When I was a child, my parents worried about my thumb sucking. They appealed to my vanity, telling me I would end up with crooked teeth. They tried smearing a hot-tasting substance on my thumb.
I remember reciting a little prayer as my mother would tuck me in at night. It was actually grace, because that's all I could think of - "God is good, God is great, and we thank him for our food . . ." I would end by tacking on this: "And please help me to stop sucking my thumb."
Either that or humiliation did the trick. My first-grade teacher loudly told me to cut it out in front of the whole class.
But it was only the first in a long line of bad habits, not that mine are any worse than average. I eat a little too much, exercise way too little, and so on.
Duhigg discusses how individuals and companies have achieved remarkable turnarounds by tackling habits bit by bit.
An alcoholic turns to an AA meeting rather than a drink for stress relief. Starbucks trains its baristas to harness their willpower in dealing with adversity in the form of unhappy customers.

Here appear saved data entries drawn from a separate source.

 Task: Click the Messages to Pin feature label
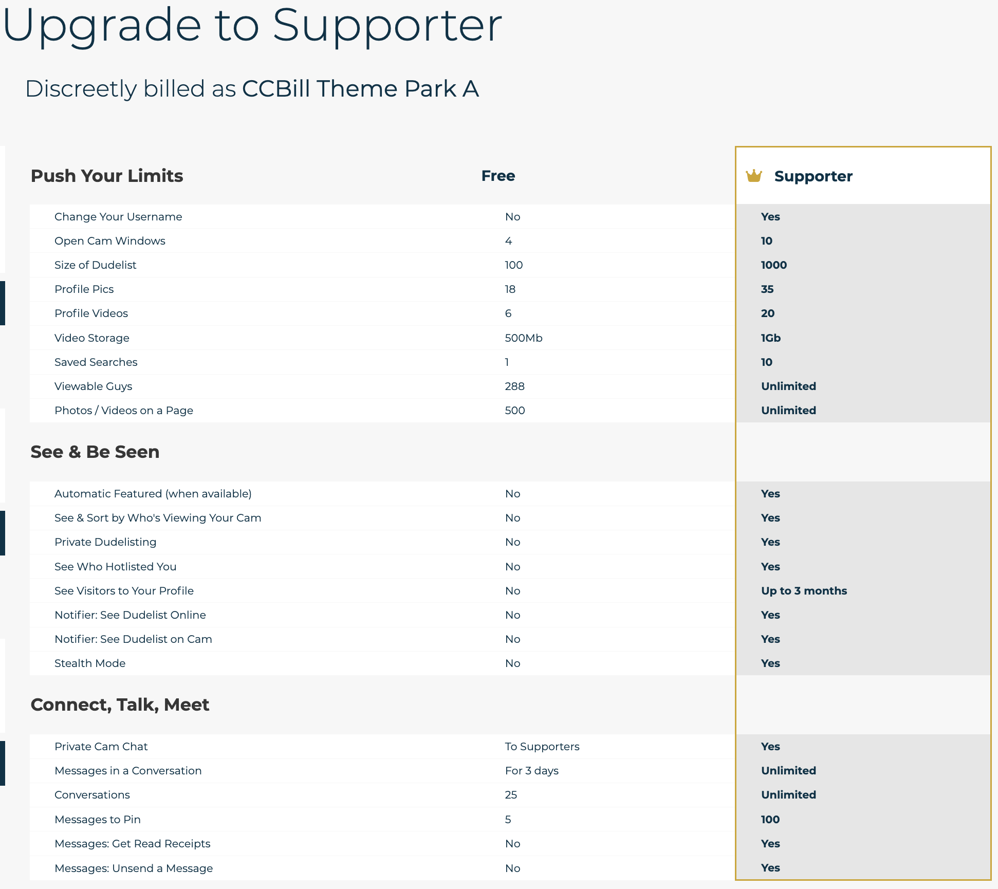click(x=98, y=820)
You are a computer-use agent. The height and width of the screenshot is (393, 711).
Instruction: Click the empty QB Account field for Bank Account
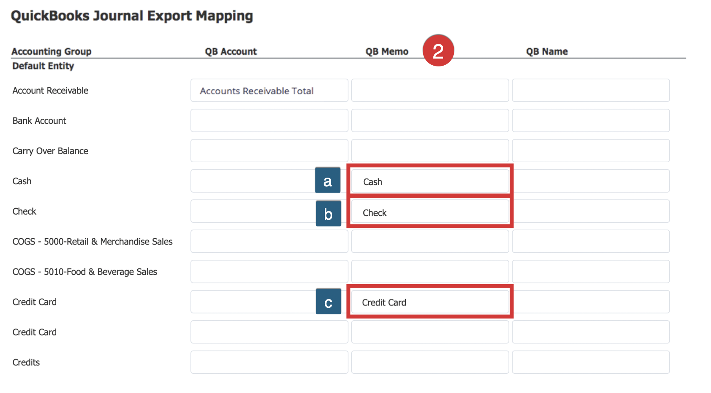pyautogui.click(x=269, y=121)
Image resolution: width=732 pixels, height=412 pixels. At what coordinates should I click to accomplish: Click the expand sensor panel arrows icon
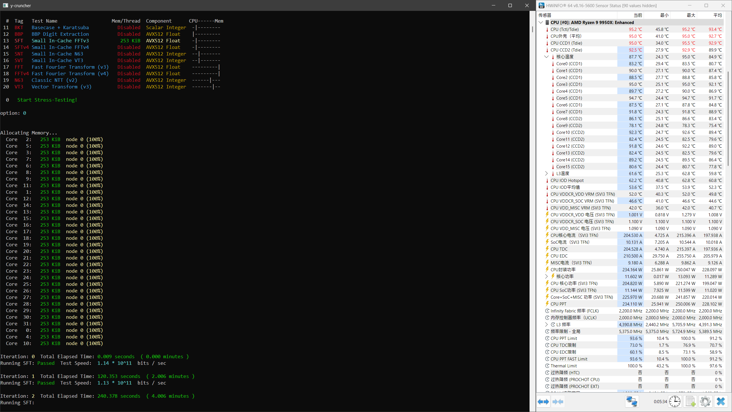(x=543, y=402)
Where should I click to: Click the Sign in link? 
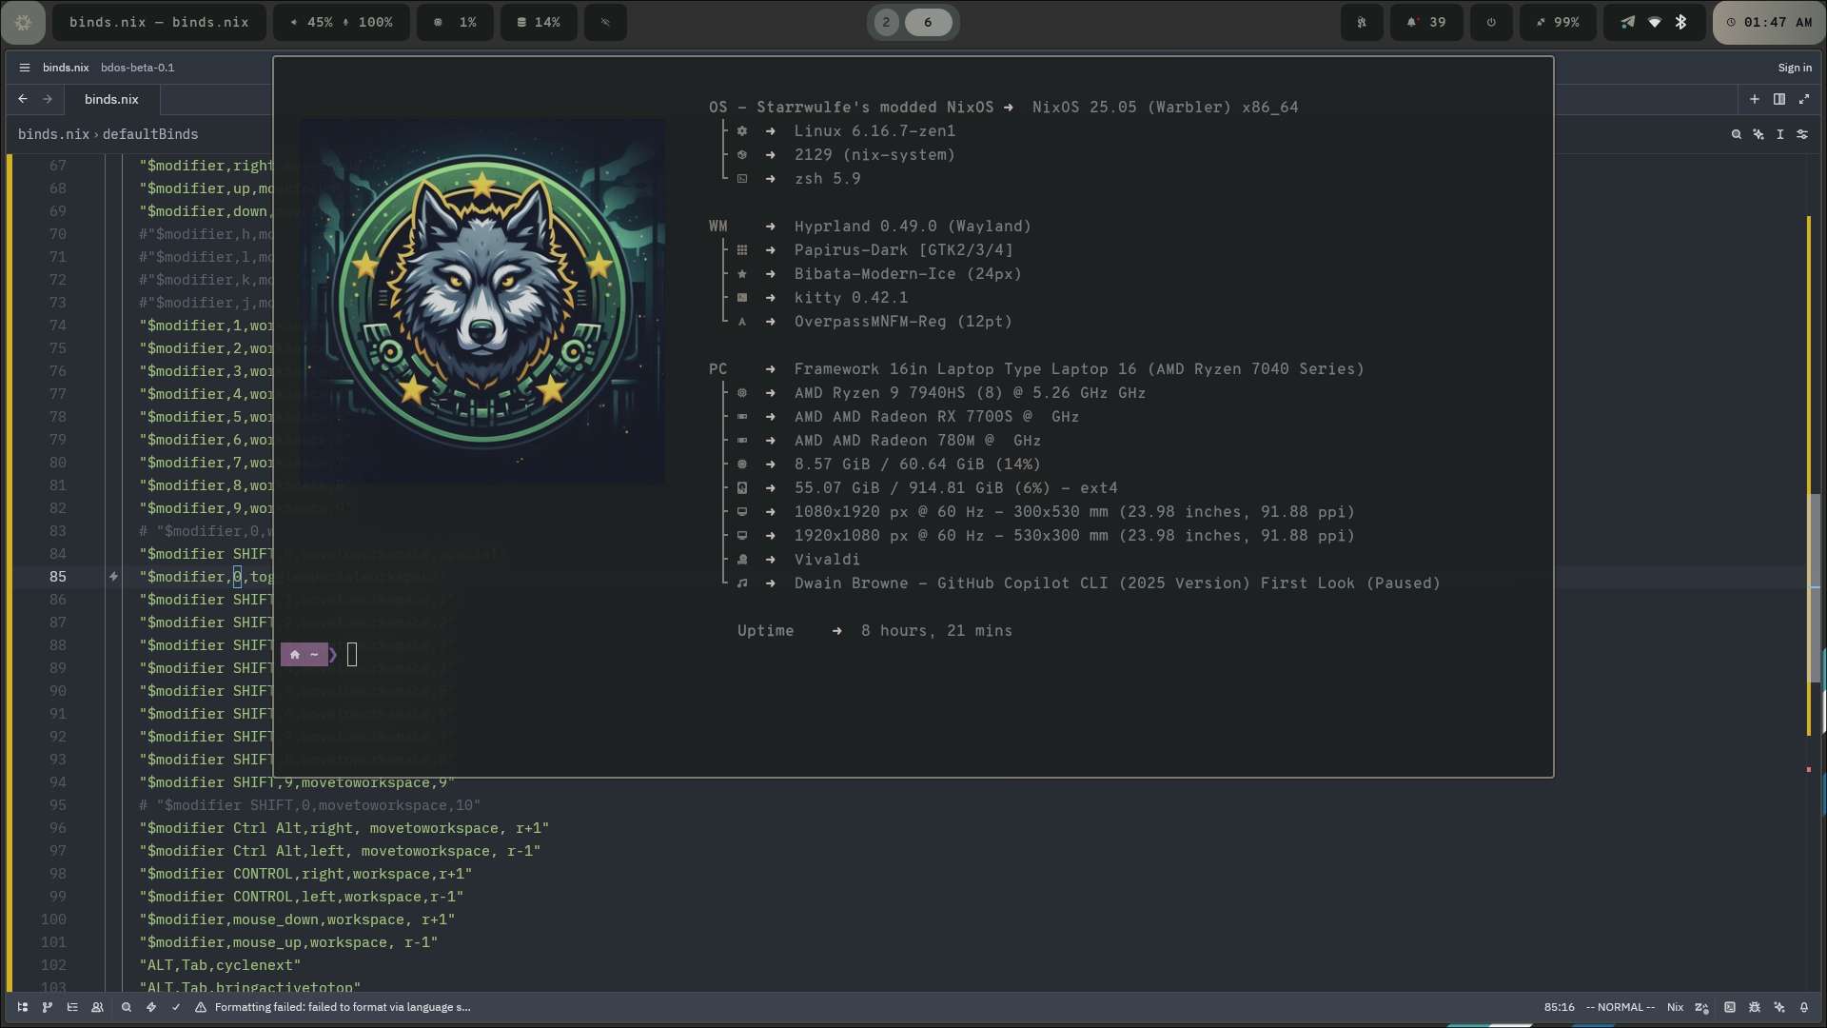(x=1794, y=68)
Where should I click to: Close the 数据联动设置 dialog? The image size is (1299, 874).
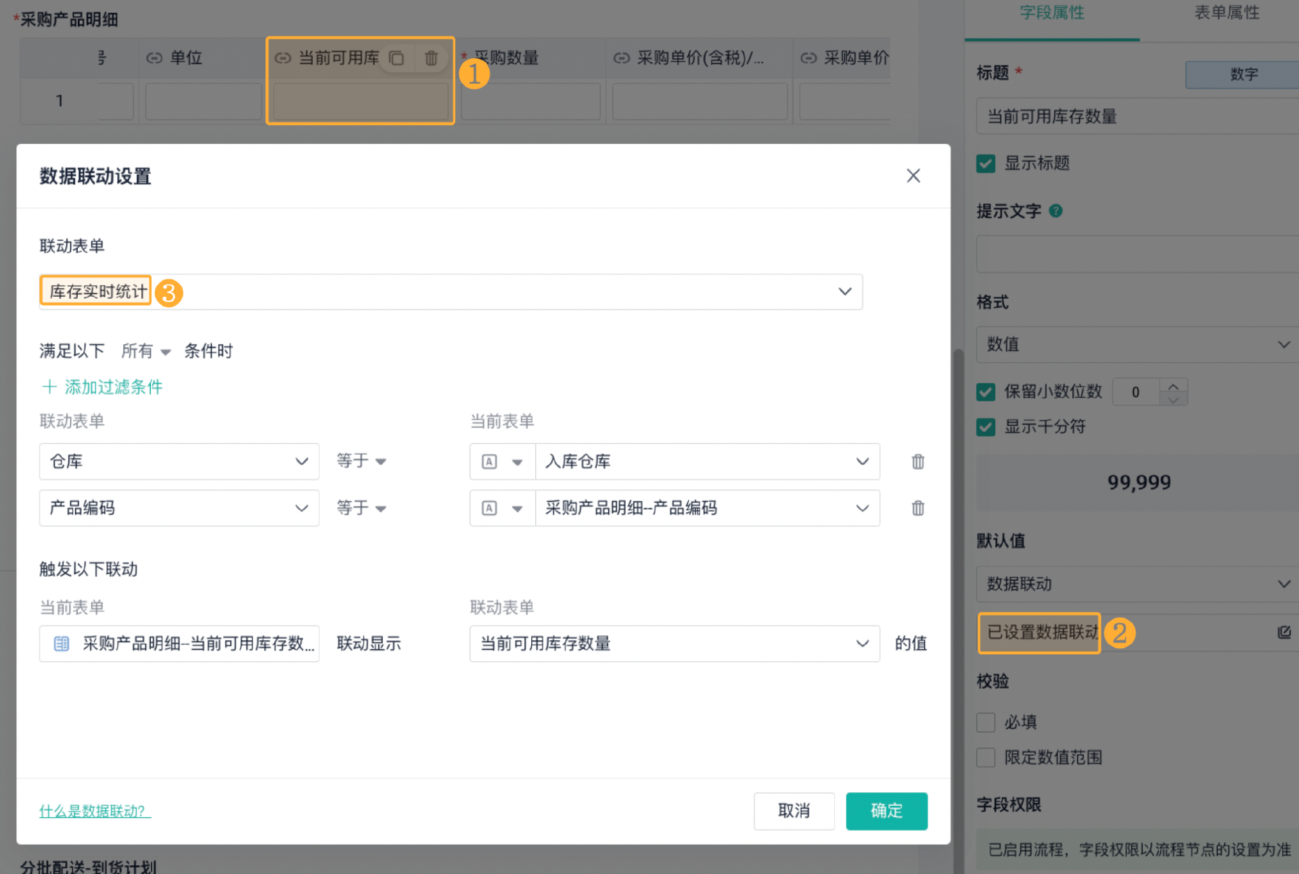(913, 176)
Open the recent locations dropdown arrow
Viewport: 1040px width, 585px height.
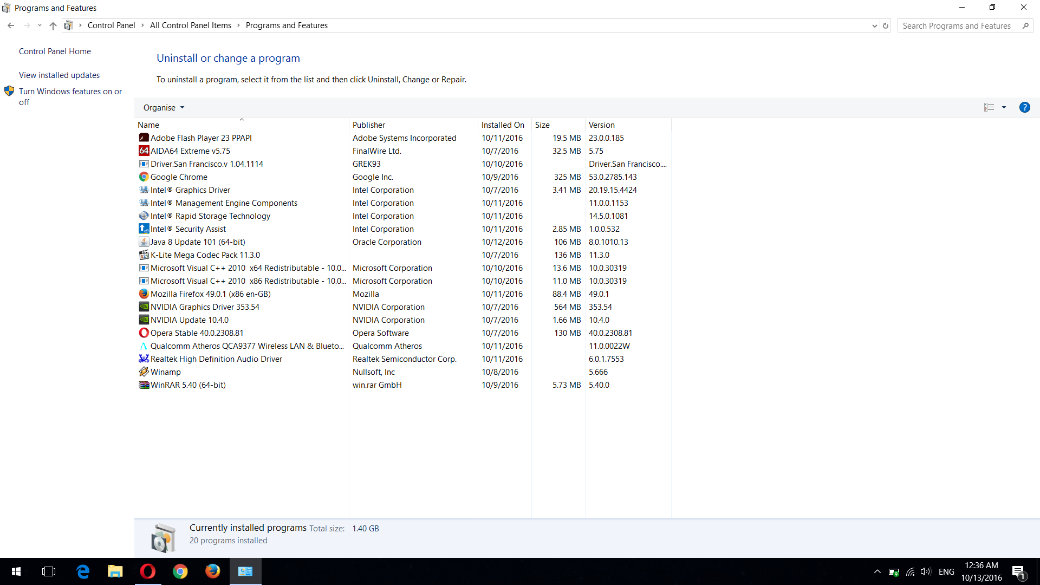point(40,25)
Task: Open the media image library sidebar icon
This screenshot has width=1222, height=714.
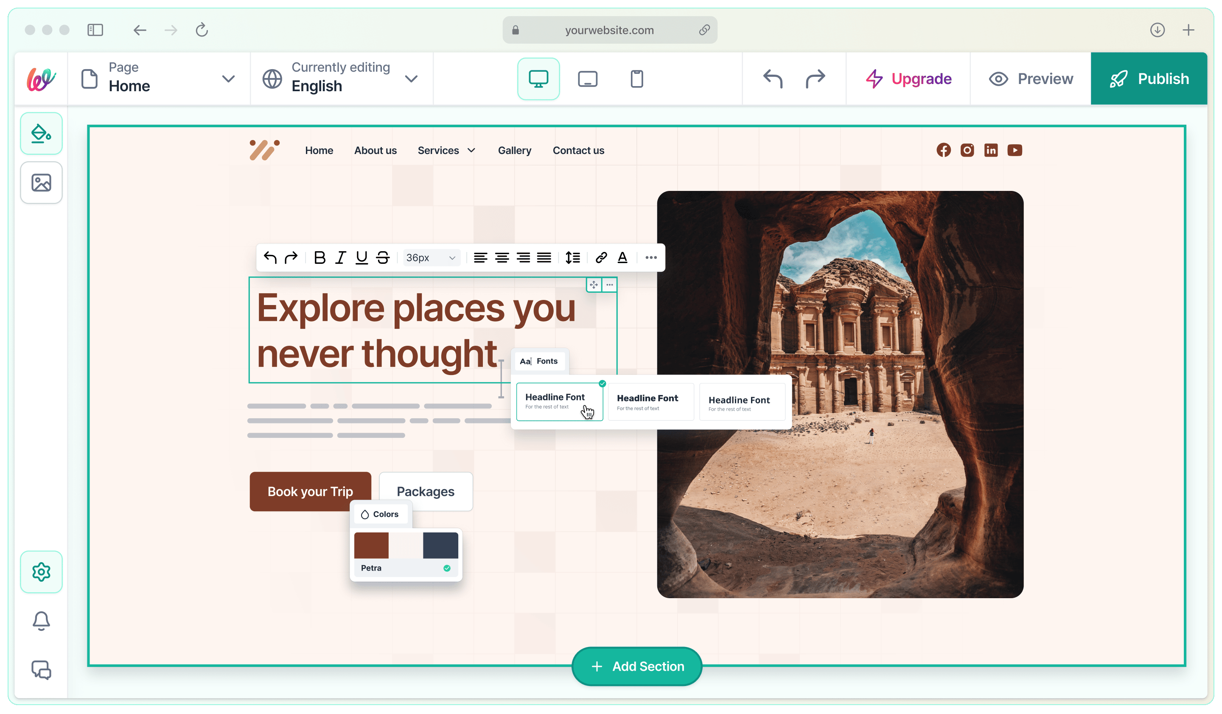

The wino stays sober. Starbucks regains its immensely profitable momentum.
I'm oversimplifying the author's very good discussion of a growing body of science. It's a fascinating subject, and it's going to be one of those books I think about for a while.
It gives me hope that despite the "phrensies" that can make it seem like Sirius is in charge, a counterforce of small, strategic changes may cure some of our ills.
When it comes to breastfeeding, I don't agree that locking up the formula is the way to go.
What new moms need is confidence. Breastfeeding may be natural, but it's often not easy, especially when the mom's supporting cast lacks experience.
So hospitals and pediatricians don't need more locked cabinets. They need lactation consultants, who give the mom a series of small but extremely helpful tips.
I've seen my daughter and her new-mom friends benefit from this.
Perhaps old ways bolstered by new ways are the answer.